By CHAD SOKOL
Daily Inter Lake | May 4, 2021 12:00 AM
A bill that would give Montana officials the power to license and regulate pharmacy benefit managers — the middlemen that negotiate drug prices and determine which medications are covered by health insurers — is headed to Gov. Greg Gianforte’s desk.
Proponents say the measure would shine a light on a powerful yet obscure part of the health-care industry and create opportunities to address skyrocketing drug prices.
Troy Downing, Montana’s state auditor and commissioner of securities and insurance, held lengthy discussions and led the drafting of Senate Bill 395 after the U.S. Supreme Court clarified late last year that states can regulate pharmacy benefit managers. The proposal had unanimous support in the Senate and cleared the House on a 98-2 vote.
In an interview with the Daily Inter Lake, Downing said the Supreme Court decision, which stemmed from a similar legislative proposal in Arkansas, “opened a floodgate of possibilities” for Montana to pursue its own regulations.
Pharmacy benefit managers develop the “formularies” that list which drugs health plans will cover; they also negotiate wholesale prices and facilitate reimbursements to pharmacies for drugs they dispense. Those formularies can have huge implications for a drug’s profitability, so manufacturers offer rebates and other incentives to pharmacy benefit managers to include their products on the lists.
But without financial data, regulators can’t know how much money is being exchanged in the middle ground between drug makers and pharmacies — or if any of those cost savings are being passed on to consumers.
“For the most part, it’s a black box and we’re trying to peer inside of it,” said Downing, a Republican.
THE BILL, which was sponsored by Sen.

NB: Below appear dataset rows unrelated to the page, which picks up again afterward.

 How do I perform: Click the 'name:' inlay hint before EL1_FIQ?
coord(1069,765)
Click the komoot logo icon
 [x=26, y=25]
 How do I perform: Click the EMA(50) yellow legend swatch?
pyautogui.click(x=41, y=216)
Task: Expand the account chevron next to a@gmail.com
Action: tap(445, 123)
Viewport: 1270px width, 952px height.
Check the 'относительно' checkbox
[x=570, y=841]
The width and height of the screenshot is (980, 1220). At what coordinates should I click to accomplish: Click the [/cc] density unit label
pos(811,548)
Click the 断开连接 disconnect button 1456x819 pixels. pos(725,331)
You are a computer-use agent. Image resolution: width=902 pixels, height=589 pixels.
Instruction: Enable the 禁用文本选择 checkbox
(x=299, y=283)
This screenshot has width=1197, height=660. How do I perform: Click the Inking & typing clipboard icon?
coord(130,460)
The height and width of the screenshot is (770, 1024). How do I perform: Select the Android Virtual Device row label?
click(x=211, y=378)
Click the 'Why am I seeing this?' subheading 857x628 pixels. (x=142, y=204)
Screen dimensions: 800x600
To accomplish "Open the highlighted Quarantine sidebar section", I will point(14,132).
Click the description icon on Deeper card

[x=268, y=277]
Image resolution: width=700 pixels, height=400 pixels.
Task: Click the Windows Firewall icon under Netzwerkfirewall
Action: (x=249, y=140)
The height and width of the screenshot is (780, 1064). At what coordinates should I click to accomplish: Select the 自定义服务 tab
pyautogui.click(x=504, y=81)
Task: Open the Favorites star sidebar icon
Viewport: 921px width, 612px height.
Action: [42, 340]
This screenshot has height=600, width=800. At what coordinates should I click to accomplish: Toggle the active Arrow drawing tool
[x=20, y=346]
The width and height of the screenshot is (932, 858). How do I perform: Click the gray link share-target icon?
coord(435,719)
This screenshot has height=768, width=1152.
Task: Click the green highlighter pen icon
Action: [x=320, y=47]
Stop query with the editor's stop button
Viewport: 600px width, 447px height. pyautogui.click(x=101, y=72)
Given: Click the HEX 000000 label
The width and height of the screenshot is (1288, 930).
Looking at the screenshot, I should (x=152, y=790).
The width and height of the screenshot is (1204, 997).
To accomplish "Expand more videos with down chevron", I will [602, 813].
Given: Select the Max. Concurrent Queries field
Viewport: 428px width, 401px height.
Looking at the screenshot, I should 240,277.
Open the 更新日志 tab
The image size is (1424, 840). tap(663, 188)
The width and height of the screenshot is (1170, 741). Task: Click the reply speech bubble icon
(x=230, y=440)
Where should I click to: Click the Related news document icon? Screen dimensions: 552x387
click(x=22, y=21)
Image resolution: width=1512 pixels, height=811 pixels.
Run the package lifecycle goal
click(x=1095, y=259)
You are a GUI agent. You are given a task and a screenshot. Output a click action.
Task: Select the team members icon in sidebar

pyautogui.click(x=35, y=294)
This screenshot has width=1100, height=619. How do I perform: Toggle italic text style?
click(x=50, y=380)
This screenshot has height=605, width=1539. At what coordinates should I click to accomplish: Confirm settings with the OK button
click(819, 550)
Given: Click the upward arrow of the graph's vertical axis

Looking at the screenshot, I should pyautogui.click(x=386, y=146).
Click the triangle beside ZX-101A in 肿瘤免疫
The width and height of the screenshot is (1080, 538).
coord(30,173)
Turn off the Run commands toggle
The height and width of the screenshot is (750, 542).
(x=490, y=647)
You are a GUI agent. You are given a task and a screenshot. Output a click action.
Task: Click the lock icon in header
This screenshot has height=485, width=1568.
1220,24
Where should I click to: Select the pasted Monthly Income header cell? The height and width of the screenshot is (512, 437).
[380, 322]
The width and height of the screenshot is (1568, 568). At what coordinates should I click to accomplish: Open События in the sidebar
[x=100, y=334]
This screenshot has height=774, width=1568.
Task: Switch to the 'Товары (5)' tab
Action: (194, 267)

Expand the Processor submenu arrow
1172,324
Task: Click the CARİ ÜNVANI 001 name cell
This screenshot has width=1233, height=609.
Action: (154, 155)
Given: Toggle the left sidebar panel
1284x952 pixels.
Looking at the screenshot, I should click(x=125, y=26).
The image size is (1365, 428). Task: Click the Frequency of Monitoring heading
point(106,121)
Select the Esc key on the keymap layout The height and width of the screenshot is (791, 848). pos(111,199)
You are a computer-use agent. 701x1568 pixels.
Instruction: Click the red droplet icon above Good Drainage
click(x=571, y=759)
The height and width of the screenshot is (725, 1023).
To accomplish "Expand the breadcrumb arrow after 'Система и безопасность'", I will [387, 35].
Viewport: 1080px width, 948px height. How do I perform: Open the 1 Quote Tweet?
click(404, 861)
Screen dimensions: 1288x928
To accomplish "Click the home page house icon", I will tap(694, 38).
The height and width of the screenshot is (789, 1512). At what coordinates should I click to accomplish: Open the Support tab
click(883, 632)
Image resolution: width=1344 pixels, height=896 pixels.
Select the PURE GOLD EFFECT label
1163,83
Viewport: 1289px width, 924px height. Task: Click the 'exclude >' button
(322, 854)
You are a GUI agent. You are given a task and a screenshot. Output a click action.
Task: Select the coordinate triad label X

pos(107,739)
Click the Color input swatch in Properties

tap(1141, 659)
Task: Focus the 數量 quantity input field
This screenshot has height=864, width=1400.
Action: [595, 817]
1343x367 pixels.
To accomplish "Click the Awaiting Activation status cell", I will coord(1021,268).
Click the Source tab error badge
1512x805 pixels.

Greg Hertz, R-Polson, would require pharmacy benefit managers to obtain Montana business licenses, because state officials currently don’t know how many of them are operating in the state.
It also would require pharmacy benefit managers to disclose information about wholesale drug prices, as well as the aggregate amounts they receive in rebates and other incentives.
“They are required to list not just the rebates but all remuneration — any kind of fee or money that they’re receiving from the manufacturers or elsewhere for running these programs,” Downing said.
“Once you know how much money is in the system, and you understand what’s going where and who’s making how much, that gives you a good foothold to start negotiating better contracts and allow market forces to start pushing prices down,” he said.
Lastly, Downing said, the bill would strengthen penalties for pharmacy benefit managers that violate “maximum allowable cost” rules stipulated in their contracts. And it would require pharmacy benefit managers to provide accessible pharmacy networks that don’t force patients to drive long distances to pick up their prescriptions. Both of those concerns were raised by Montana pharmacists who testified in support of the legislation.
Gianforte’s health-care policy adviser, Charlie Brereton, also spoke in support of the bill during a Senate committee hearing in late March, saying the governor’s office had participated in the drafting of the legislation, and that it aligns with Gianforte’s goal of lowering prescription drug prices.
“We set out, ultimately, to craft legislation that provides our state auditor with the tools to obtain information about the routine and oftentimes unknown practices of pharmacy benefit managers,” Brereton said, “and, most importantly, to know which pharmacy benefit managers are doing business here in Montana.”
The bill received only “soft” opposition from industry representatives, who said they welcome transparency but took issue with certain details and called for amendments.
“Pharmacy benefit managers save health plans, and ultimately the consumer, billions of dollars nationwide in this country every year. Without pharmacy benefit managers, I can assure you … our rates would be going up a lot,” Helena lawyer Bruce Spencer told the committee on behalf of Express Scripts, a pharmacy benefit manager owned by Cigna.
“We help keep drug prices down, so we do good,” Spencer said. “Are there problems in the process? I’m not going to deny that.”
A PREVIOUS bill that sought to place limits on pharmacy benefit managers failed in 2019 when it was vetoed by then-Gov. Steve Bullock, who voiced concern it would affect only a sliver of the health insurance market. An effort to override the veto failed.
Downing said the previous effort was limited because, prior to the Supreme Court ruling, it wasn’t clear that states had the authority to regulate pharmacy benefit managers. He said the new legislation is a major first step that could help identify problems and potential solutions in the future.
“Our hope is that having that information allows us to make better choices and understand what’s going on there,” he said. “But the other big thing is, we don’t know what we don’t know. And just turning the lights on so it’s no longer an opaque black box, and understanding all the players and where all this is going, it gives us an incredible amount of information for then adjusting as we move forward.”